### THE PROBLEM
Take the line that contains "The width and height of the screenshot is (900, 468)." and each one after it through the last line below, and retype them exactly. Leave out the pictures.

━━━ RECORDS FOR THE EXERCISE

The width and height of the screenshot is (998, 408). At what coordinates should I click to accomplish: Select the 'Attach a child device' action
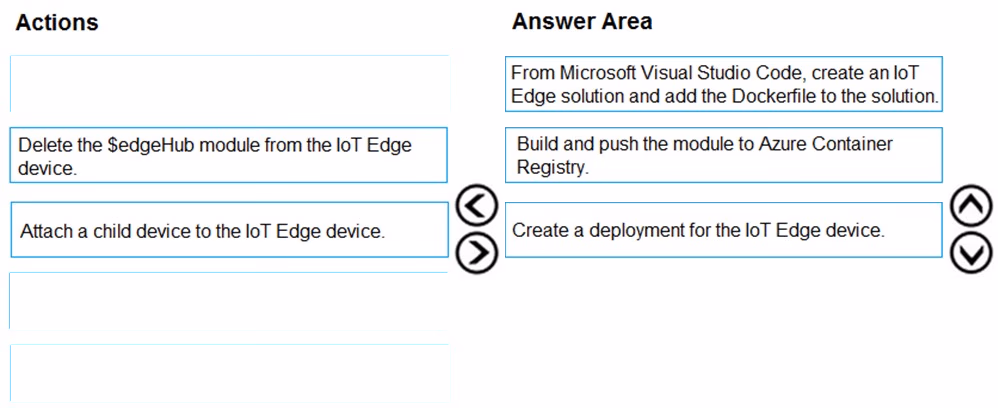[x=229, y=230]
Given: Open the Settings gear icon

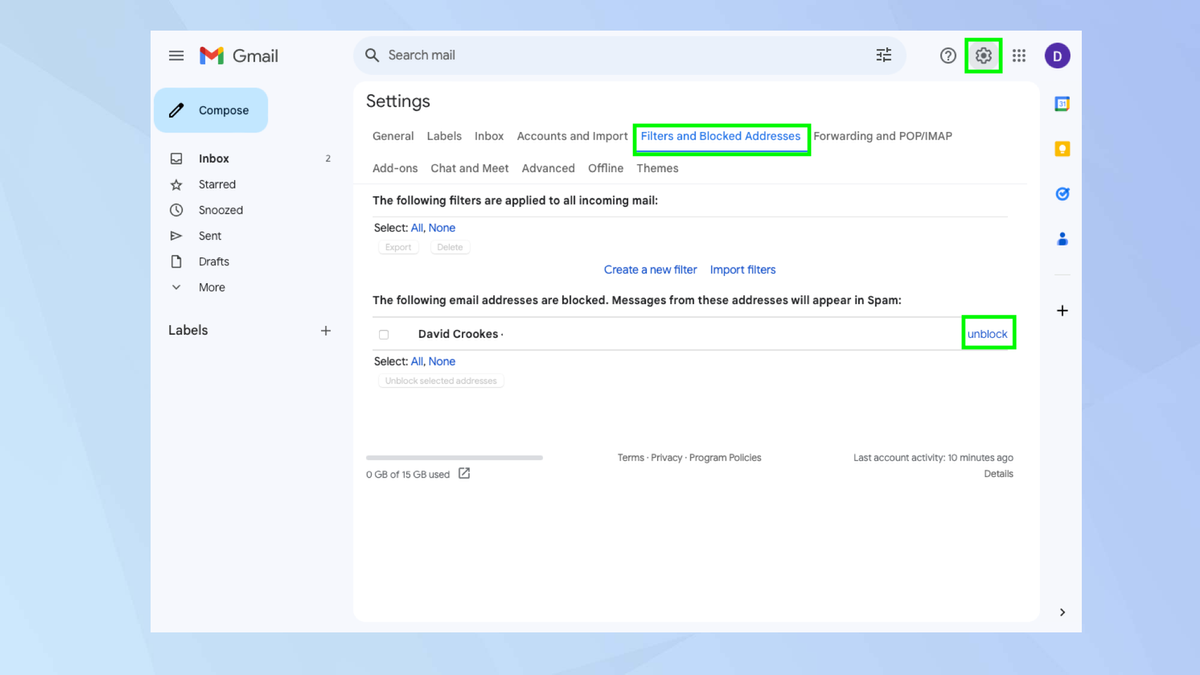Looking at the screenshot, I should pos(982,55).
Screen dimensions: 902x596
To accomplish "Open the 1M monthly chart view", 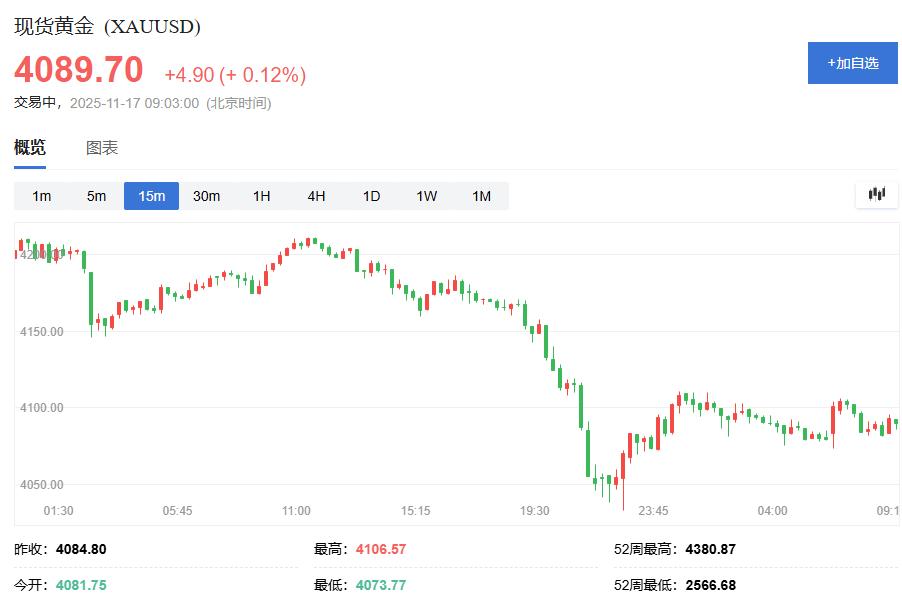I will [x=481, y=196].
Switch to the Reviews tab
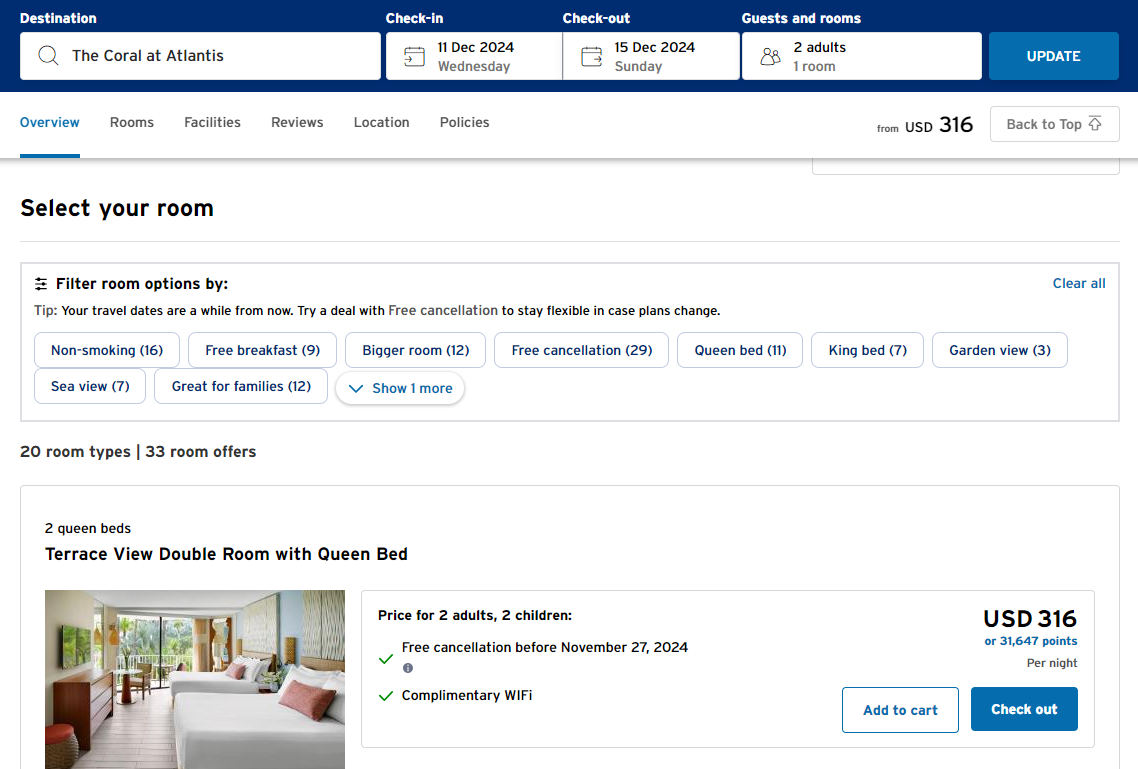The image size is (1138, 769). [x=297, y=122]
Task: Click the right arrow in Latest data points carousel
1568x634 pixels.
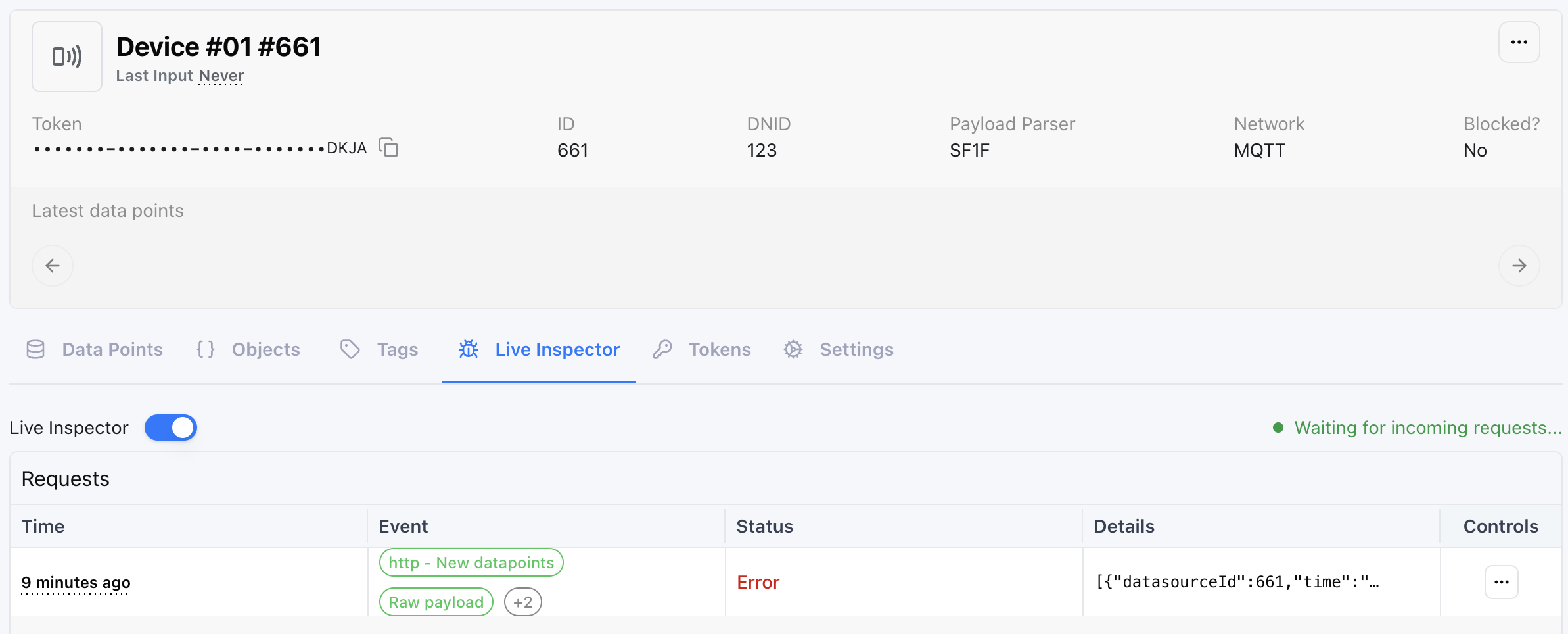Action: (x=1519, y=266)
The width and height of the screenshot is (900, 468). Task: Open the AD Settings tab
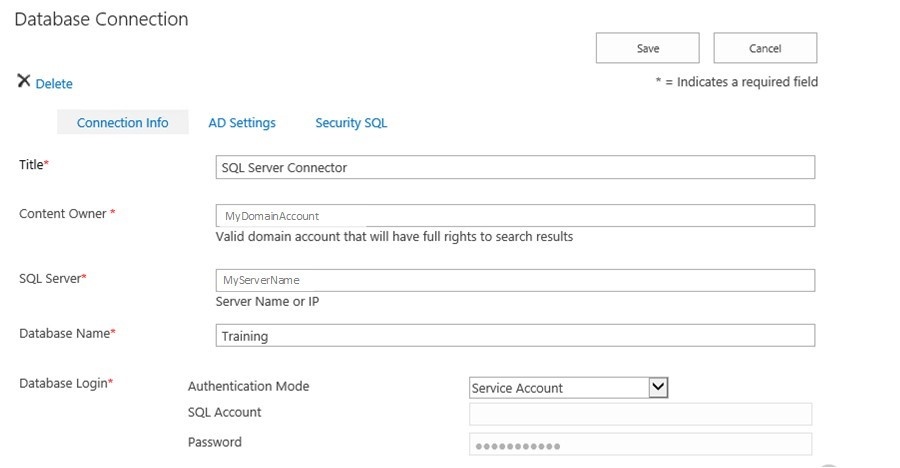(242, 123)
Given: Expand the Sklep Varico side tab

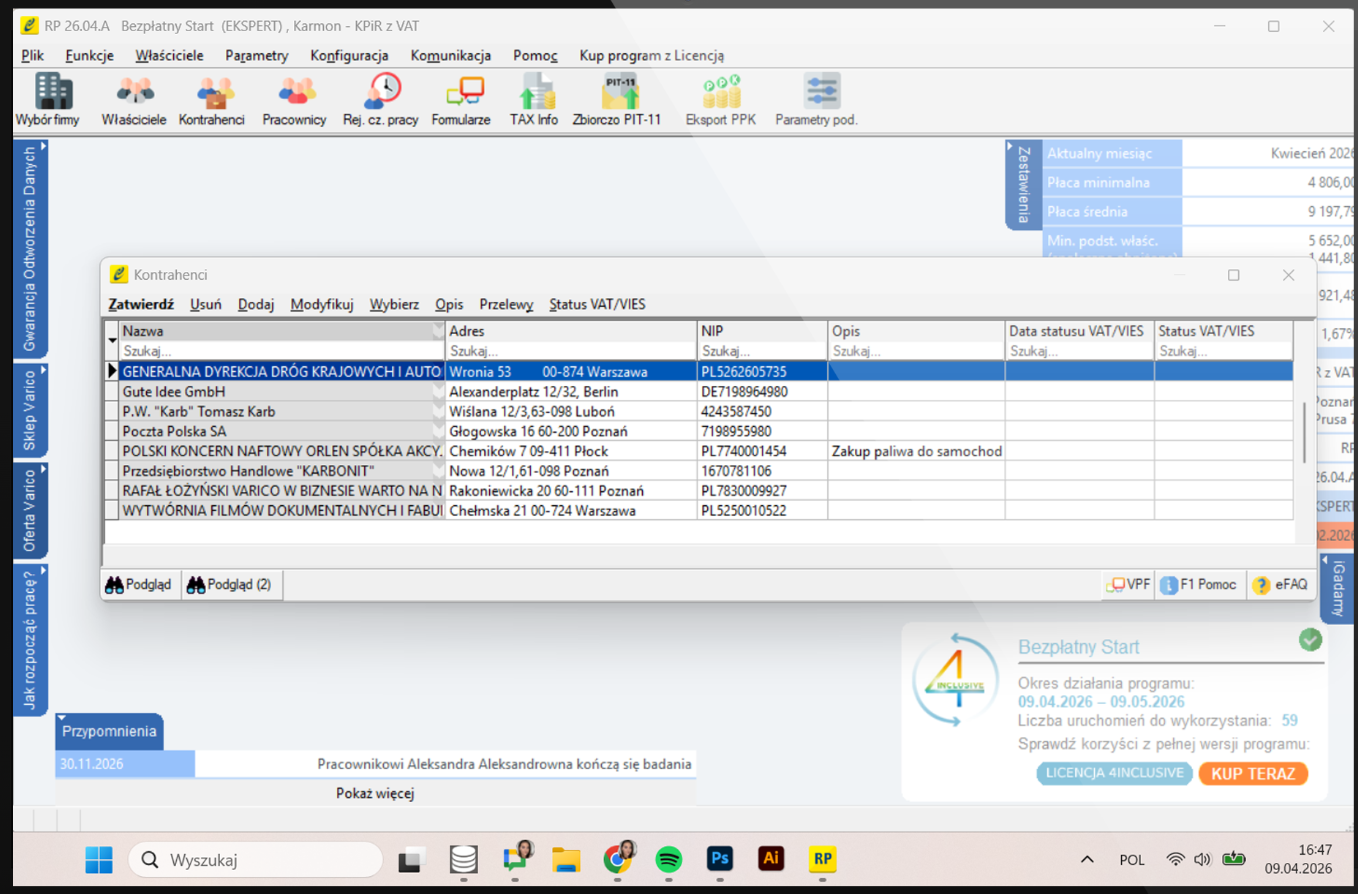Looking at the screenshot, I should pos(30,409).
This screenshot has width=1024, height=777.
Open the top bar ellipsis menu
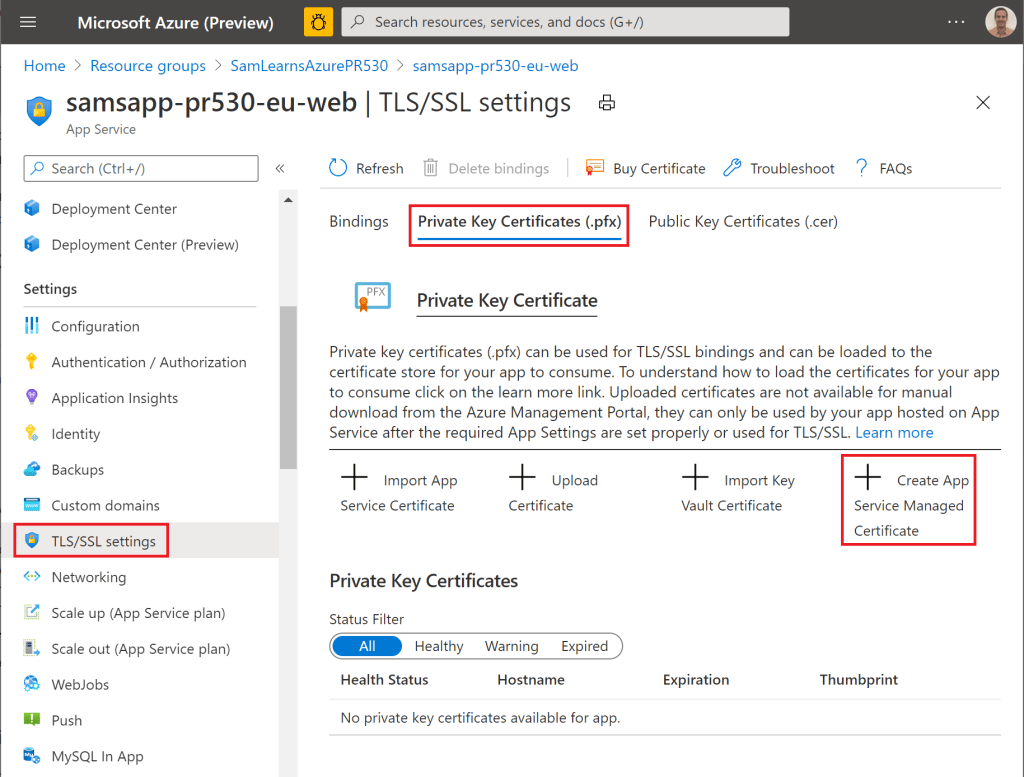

━━━━━━

### SOLUTION TO THIS EXERCISE
The width and height of the screenshot is (900, 468). Task: Open the AD Settings tab
(242, 123)
Given: Expand the Sklep Varico side tab

Looking at the screenshot, I should pos(30,409).
This screenshot has width=1024, height=777.
Open the top bar ellipsis menu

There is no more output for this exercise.